Buchanan has, for years, been a much more prominent spokesman and standard-bearer for “non-interventionism” than Ron Paul has ever managed to be. If liberals want to embrace Ron Paul due to his support for “non-interventionism,” then consistency requires that they embrace Pat Buchanan too.
It’s hard not to read Larison’s defense of Paul as a proxy defense of Buchanan. If Paul’s disagreeableness, oddball conspiracy theories, xenophobia, homophobia and racism can be forgiven due to his staunch defense of “non-interventionism” in a futile presidential bid, then by the transitive property of right-wing cranks, Pat Buchanan’s disagreeableness, oddball conspiracy theories, xenophobia, homophobia and racism can also be forgiven due to his staunch defense of “non-interventionism” in a futile presidential bid.
I don’t think it’s a Good Thing because I don’t think it’s a thing at all. “Non-interventionism” is no more a principle than “interventionism” is. It’s not obvious to me that “never intervene” is a wiser, more sensible, more prudent or more just approach than “always intervene” would be.
It seems to me, rather, to be the sort of crutch one falls back on instead of engaging in the difficult, messy business of an actual principled approach to evaluating any given situation. It allows you to escape having to know or care at all about any particular situation, because you’ve got a one-size-fits-all answer to any and every question.
Pat Buchanan and Ron Paul both happened to be right in opposing the invasion of Iraq, but that had nothing to do with their principled evaluation of that situation. They’re more like my friend in algebra class in high school who always said that X=3. Sometimes X did equal 3, but even when he got the answer right it wasn’t because he understood the question.
“Non-intervention” may sometimes be the better course of action. It usually is. But it may also sometimes be the worse course of action. President Franklin D. Roosevelt spent three years battling against non-interventionists. I think that he and his supporter Dr. Seuss were right and their non-interventionist opponents were wrong.
President Bill Clinton chose to intervene in Bosnia. He chose not to intervene in Rwanda. One of those decisions was justified. The other proved to be a monstrous mistake.

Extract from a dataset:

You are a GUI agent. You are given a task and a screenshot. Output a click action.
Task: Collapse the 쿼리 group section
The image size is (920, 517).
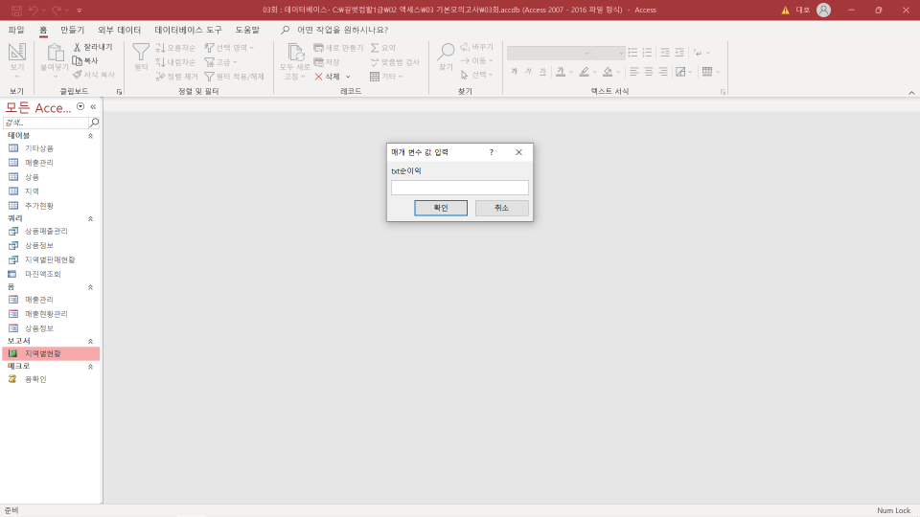coord(91,218)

Those same two cases — Bosnia and Rwanda — shaped the perspective of our current secretary of State, Hillary Clinton, in response to Gadhafi’s lethal attempt to quash the uprising in Libya. The Obama administration chose the path of intervention in Libya, with an approach that in many ways mirrored NATO’s intervention in Bosnia. It confuses more than it clarifies to label that response as “interventionism” and to declare it indistinguishable from the Bush administration’s invasion of Iraq.
I try to follow the just war tradition. That tradition cannot be classified as either interventionist or non-interventionist. What it does is provide two sets of principles — the first set is intended to help sort out when intervention is or is not justified and permissible, the second set is intended to help sort out what kind of intervention is justified and permissible. Overall, the tradition is intended to restrain, constrain, reduce and limit both the incidence and the execution of war, which it insists is never justifiable except in the very last resort, when every other alternative would be even worse. That’s not interventionism, but neither is it non-interventionism.
Nor can pacifism accurately be described as “non-interventionist.” Read any of the great advocates of pacifism and non-violence — Gandhi, Rustin, Yoder, King or Sharp — and you’ll encounter vehement denials of the accusation that they are advocating isolationism or non-interventionism.
So I don’t see why the non-interventionism of Pat Buchanan and Ron Paul should be seen as a principle shared by progressives or liberals. I don’t think it’s a liberal principle because I don’t think it’s a principle at all.